Dopo il successo di The Call con la protagonista Halle Barry, torni a parlare di una donna forte con il personaggio di Eliza Graves in Stonehearst Asylum. Cosa ti affascina di questo aspetto, dell’energia che tramettono questi personaggi femminili?

Per prima cosa vorrei dire che mi dispiace molto che il titolo sia stato cambiato: Stonehearst Asylum non significa nulla. Il personaggio di Eliza è ciò che da senso a tutta la storia. Lei è imprigionata, come in una bara, e ritrova se stessa attraverso il sentimento che nasce assieme ad una persona che come lei ha qualcosa di irrisolto. Sono due personaggi “spezzati” che si ritrovano e la loro pazzia si risolve proprio perché sono insieme. The Call ha avuto molto successo ma non ho goduto della stessa libertà creativa. “Il problema” di dover realizzare un film mainstream per fare soldi è prorpio questo. Guardando all’odierna cinematografia statunitense fatta di Blockbuster incentrati su supereroi, prendendo d'esempio il filone della Marvel, è chiaro che tutti gli investimenti vanno ad incanalarsi prorpio su questi generi. È chiaro che accade questo quando il target di riferimento oscilla su una fascia d’età che comprende spettatori dai 15 ai 17 anni. Da un certo punto di vista è anche interessante parlare a quel tipo di pubblico ma a me non interessa. Io voglio fare i miei film, rivolgendomi ad un pubblico adulto ed è difficile ottenere tanti soldi per un film diverso, intelligente, se non ti chiami David Fincher. Ma comunque io non posso lamentarmi. Sono esattamente nel mezzo tra il low budget e investimenti da capogiro. Per quest’ultima esperienza il mio desiderio di realizzare un film in costume è stato esaudito e poi, tra un film e l’altro, c’è sempre la Tv che mi fa respirare.

 

 

Ecco parlaci della tua esperienza in Tv. Com’è stato dirigere episodi di serie come Fringe, The Wire, Maters of Horror?

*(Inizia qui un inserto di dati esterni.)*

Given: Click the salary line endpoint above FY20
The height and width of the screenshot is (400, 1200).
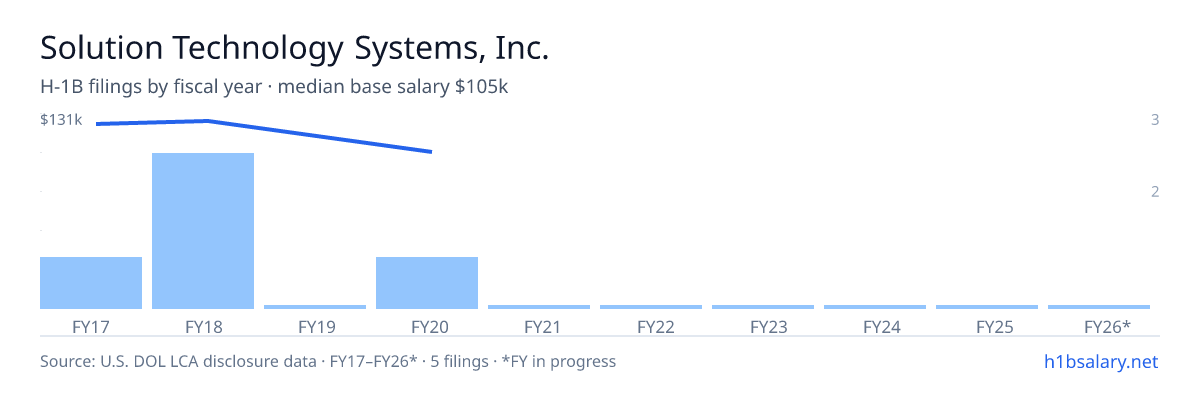Looking at the screenshot, I should [430, 152].
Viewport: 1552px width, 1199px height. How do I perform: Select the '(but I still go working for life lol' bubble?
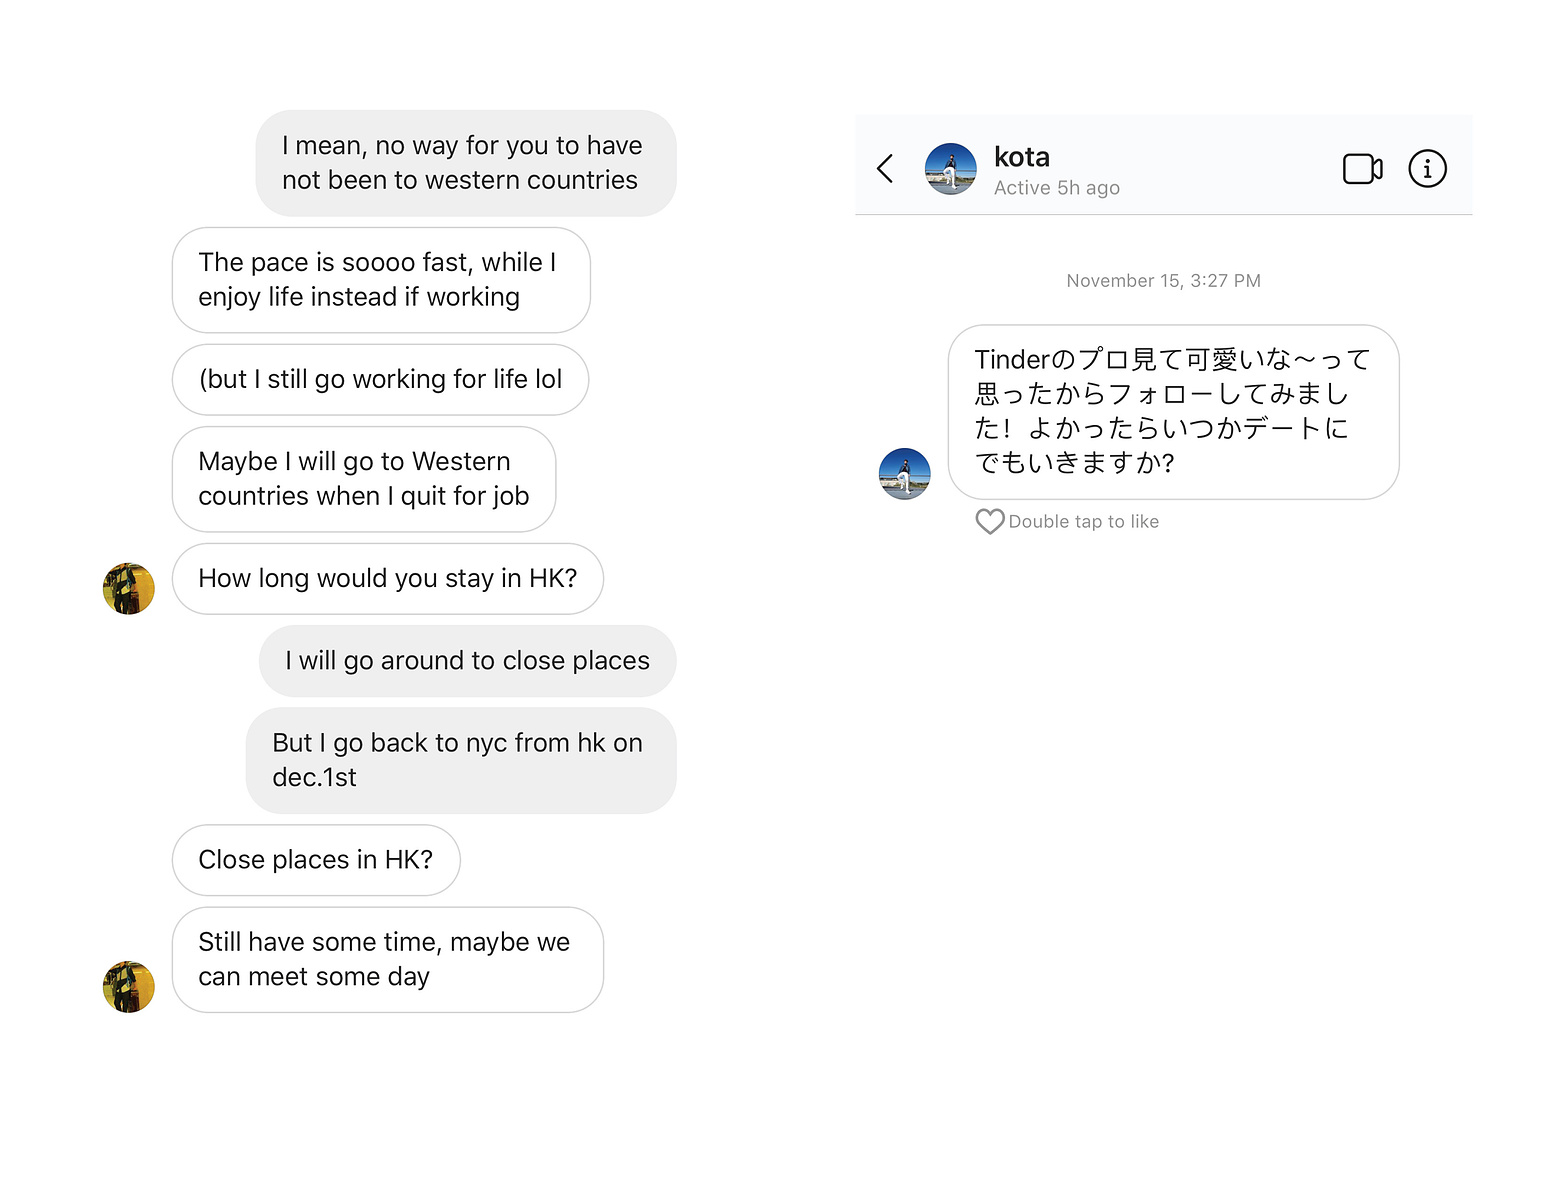point(380,380)
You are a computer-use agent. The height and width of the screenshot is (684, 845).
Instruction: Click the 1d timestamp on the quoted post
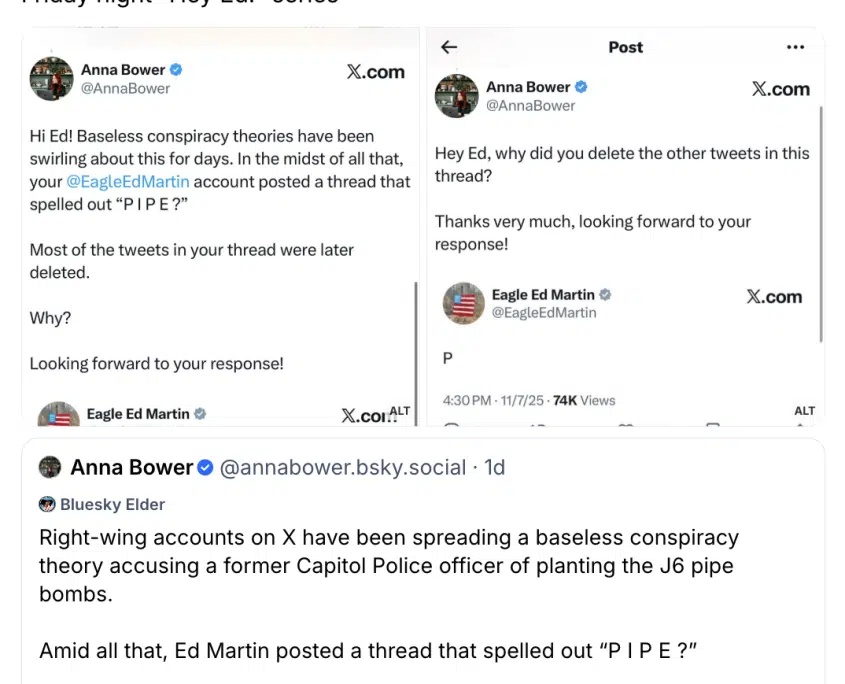(x=495, y=467)
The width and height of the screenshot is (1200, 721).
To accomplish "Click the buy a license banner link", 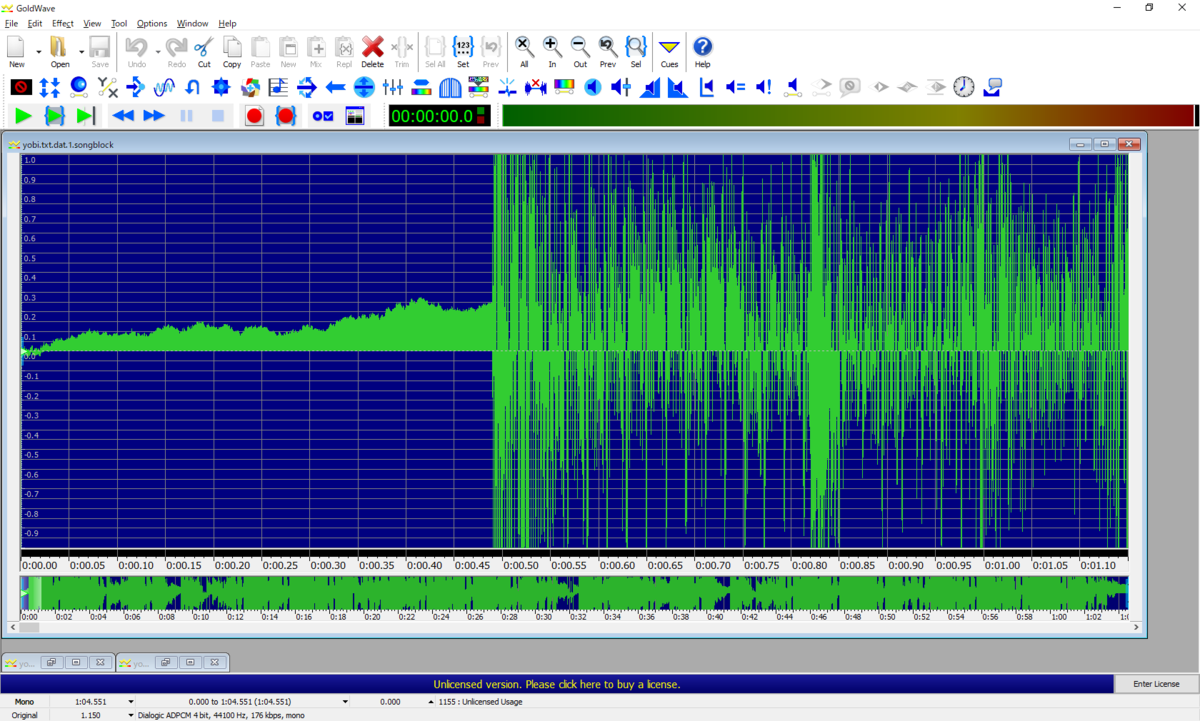I will tap(556, 684).
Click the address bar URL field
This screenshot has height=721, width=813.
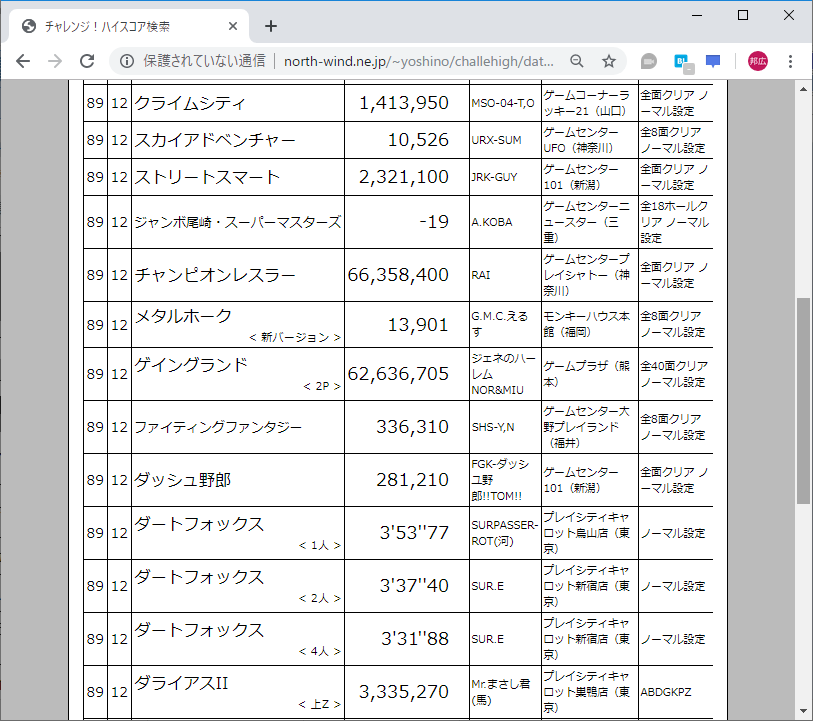[x=400, y=61]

Direi molto interessante. Certo anche qui non godi della stessa libertà concessa nel girare un tuo film, ma per Fringe ho realizzato un episodio dove i protagonisti si trasformano in pipistrelli e non l’avevo mai fatto, per cui è stato molto divertente! Poi c’è da dire che le serie antologiche non funzionano bene in America, però dirigere attori che sono entrati da tempo in sintonia con il personaggio è molto facile. Stai lì a guardarli, ad ascoltare i loro suggerimenti e tutto viene da sé. Ultimamente mi è capitato di girare una puntata pilota per una nuova serie e finalmente mi sono ritrovato a dettare io le regole, l’atmosfera che qualche altro regista dopo di me dovrà seguire. L’ulteriore proposta che spero mi sia concessa è girare una puntata di The Walking Dead!

 

 

Ultima domanda su Stonehearst Asylum. Il film sembra girato su pellicola, con una fotografia eccellente. Come hai lavorato al livello tecnico?

Non ho lavorato su pellicola. Quell’effetto l’ho ricreato premendo un pulsante sulla mdp e aggiungendo quella patina particolare in postproduzione. Come tutti ho lavorato in digitale ma non posso dire se è meglio o peggio. È solo diverso.